Fin dal giorno in cui venni al mondo, combatto per la mia esistenza, inizio guerre e affronto continue battaglie per poter vivere come gli altri.

Perché non sono come tutte le altre bambine?
Perché non posso vivere come ogni adolescente?
Perché non posso avere dei genitori che mi amano e mi proteggono?

Cos'ho di sbagliato io?
Perché proprio io.

Ogni notte, appena chiudo gli occhi, la mia mente lotta contro i ricordi legati a quel mostro, cercando di garantirmi anche solo qualche ora di pace durante il sonno.
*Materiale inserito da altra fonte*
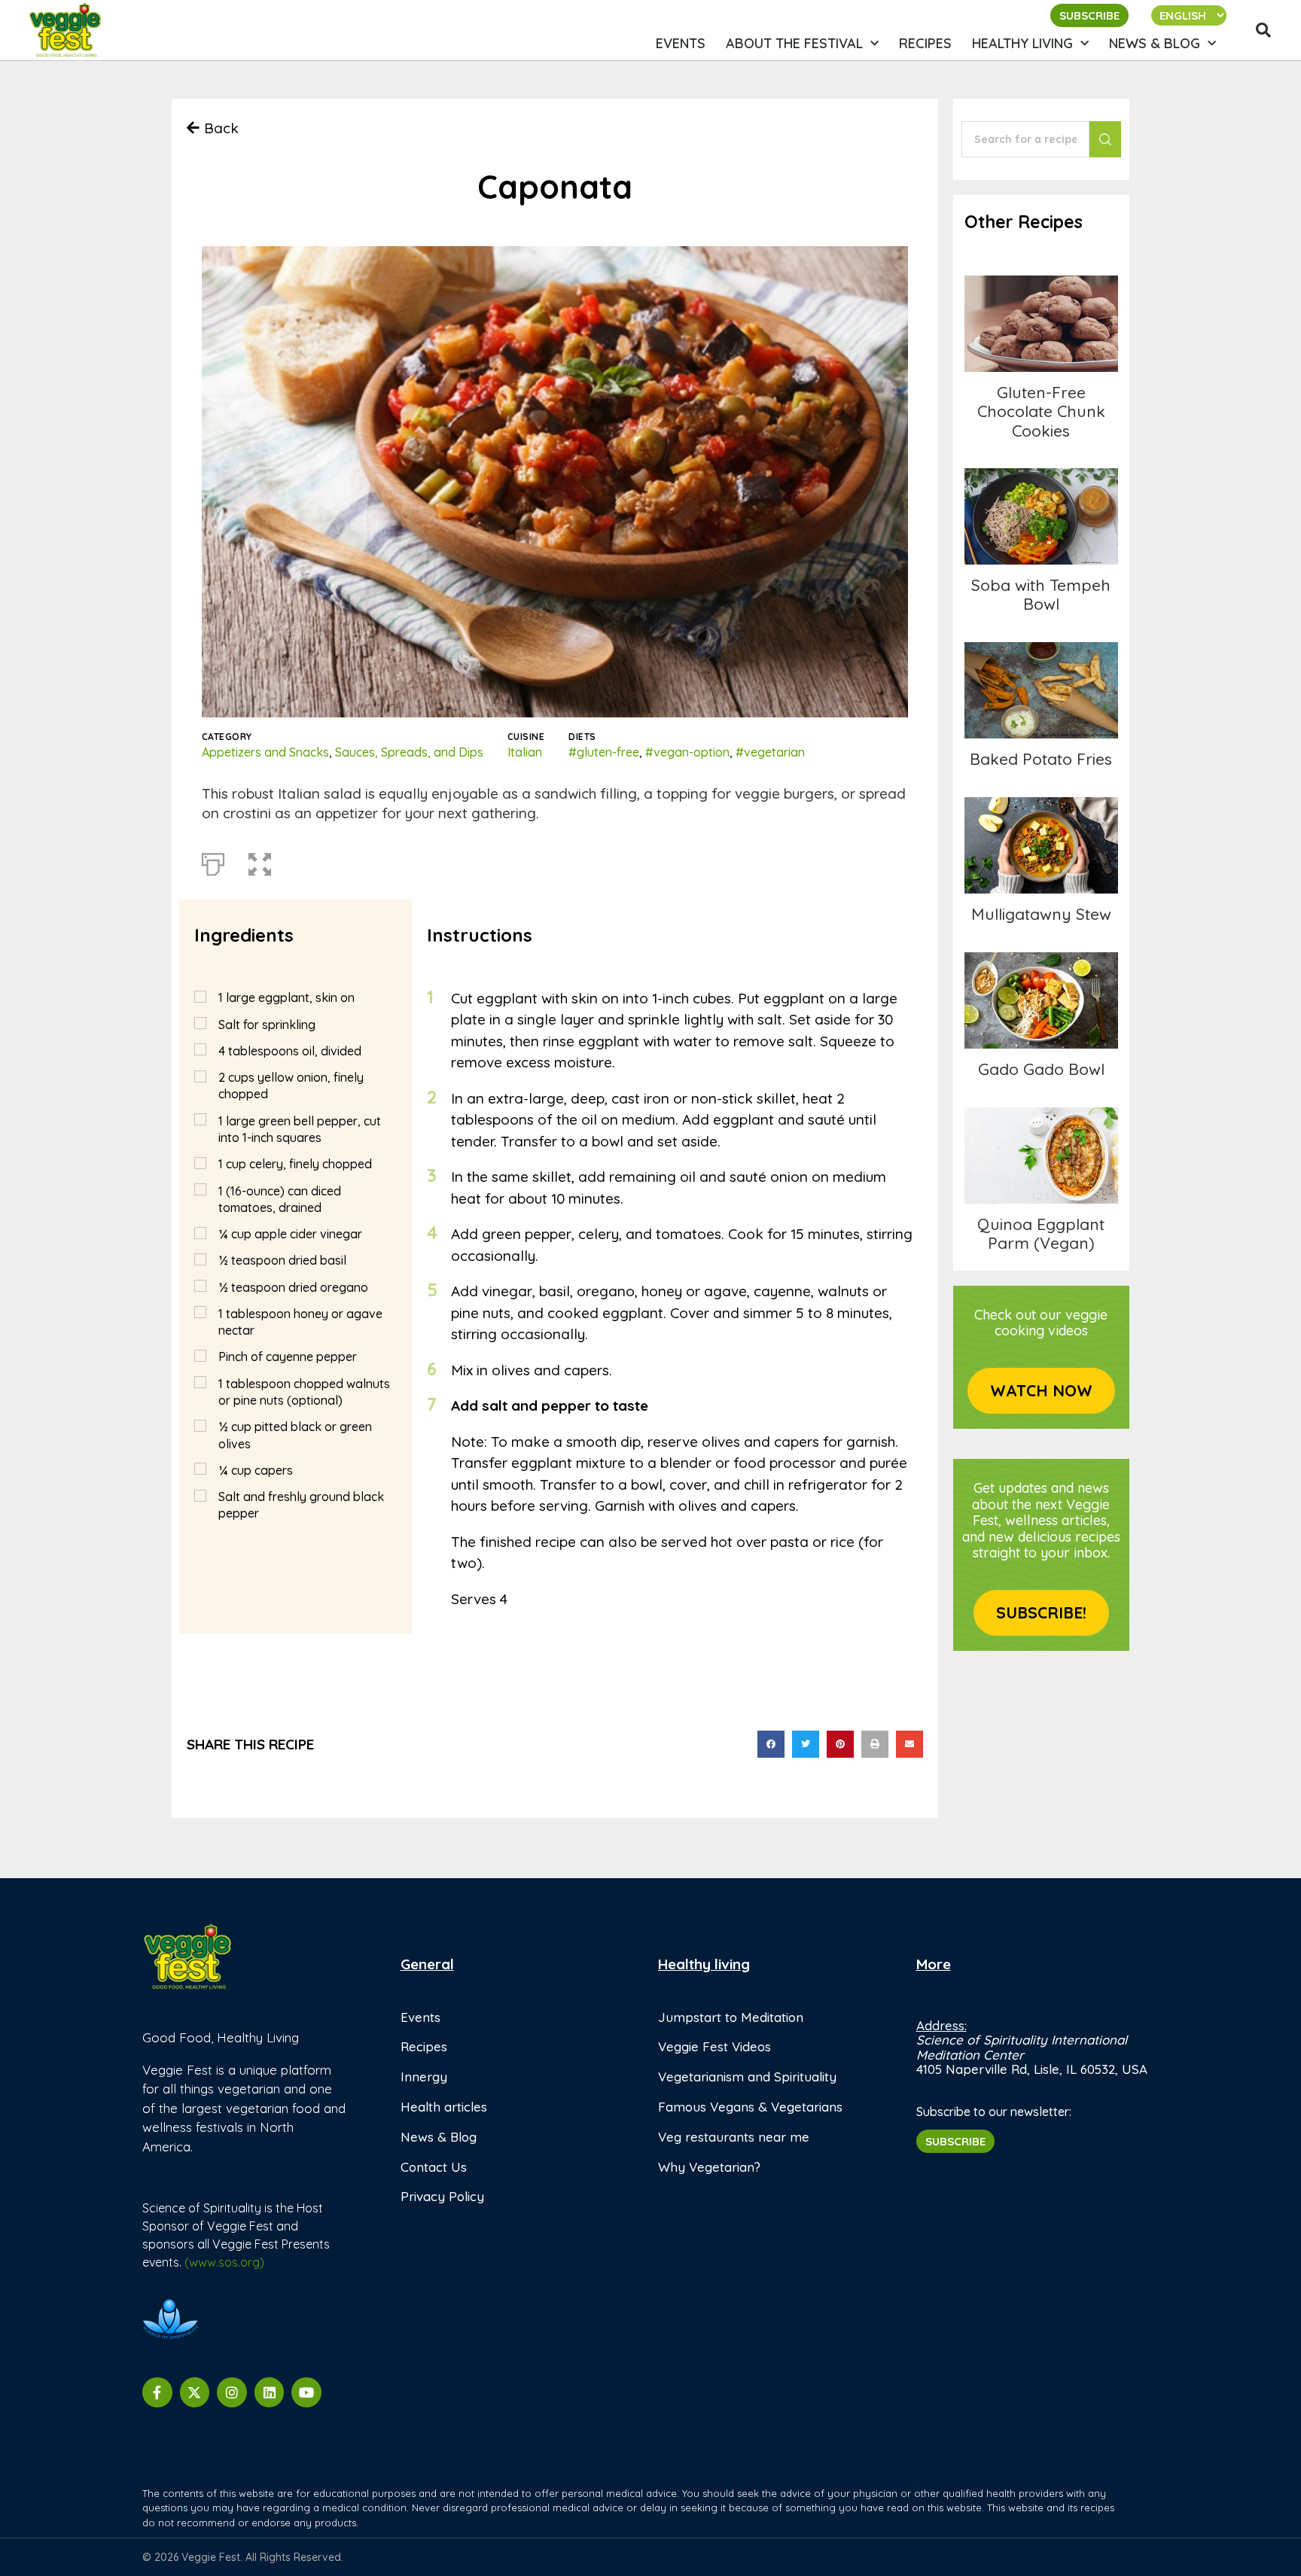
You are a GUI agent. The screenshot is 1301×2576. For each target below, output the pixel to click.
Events (680, 43)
Resistendo, cerca di farmi dormire in tranquillità, anche se solo per qualche secondo.

Io sono distrutta.

Il pensiero che in questo istante potrei porre fine a tutto questo dolore, mi fa comprendere quanto la vita sembri cercare continuamente di condurmi verso la distruzione.

Molti potrebbero pensare: "Che stupido tagliarsi. Non serve a nulla.". Ed è vero, non serve a nulla. Ma è l'unico modo che ho per fuggire da tutti questi pensieri e concentrarmi su me stessa.

Non serve a nulla, ma mi concede qualche attimo di silenzio, anche se breve. È comunque meglio di trascorrere ogni giorno 24 ore ad ascoltare quella voce, a odiare il mio corpo e a detestare me stessa per essere sporca.

Desidero solamente poter urlare a Peter: "Sparami!", ma non posso. Non ho il controllo sulla mia morte.

Non ho mai avuto il controllo. Né sul mio corpo, né sulla mia mente e nemmeno sulla mia vita.

Se morissi ora, deluderei l'unica persona che mi ha sempre sostenuto, e non posso fare questo a papà.

Peter si avvicinò e mi afferrò per un braccio. <Decidi.> sussurrò, stringendomi con più forza e guardandomi negli occhi.

Ora dovrei sentire dolore per quella stretta, ma in realtà la mia mente l'ha semplicemente associata alla presa di quel mostro su di me.

Dopo aver terminato il suo turno di lavoro, di notte, nel momento in cui era sicuro che tutti i miei compagni dormissero, apriva lentamente la porta e mi osservava dalla soglia. Io ero quasi sempre girata di spalle, per evitare di incrociare il suo sguardo.

Si avvicinava al mio letto con passi lenti prima di sedersi vicino a me. Riuscivo a percepire il suo respiro vicino al mio orecchio mentre sussurrava: <Come with me, little girl.> seguito da un ghigno. Mi prendeva per un braccio, facendomi girare verso di lui prima di posizionare un dito sulle mie labbra, ordinandomi di stare in silenzio, con un coltello premuto contro le mie labbra.

Non riuscivo a urlare, né a oppormi in alcun modo. Se lo avessi fatto, non si sarebbe limitato a uccidermi. No, avrebbe fatto qualcosa di più meschino, di più inumano. Perché le labbra su cui il coltello era posizionato, non appartenevano alla mia bocca.

L'unica cosa che riuscivo a fare era alzarmi lentamente, cercando di non fare alcun rumore, e seguirlo in pigiama. Un indumento che sapevo bene non sarebbe durato a lungo addosso a me.

Mi teneva per mano come se quello che stava per fare fosse la cosa più normale del mondo, come se non stesse per violentare per l'ennesima volta una bambina. Come se fossi solo un oggetto, non un essere umano.

Una giostra su cui giocare.
Un premio che la vita gli aveva concesso.

Mentre le lacrime continuavano a rigarmi il volto senza sosta, cercavo disperatamente di nascondere i singhiozzi e di controllare le mie emozioni. Ma lui mi tirava con forza fuori dalla stanza, senza alcuna pietà, e mi conduceva nel seminterrato.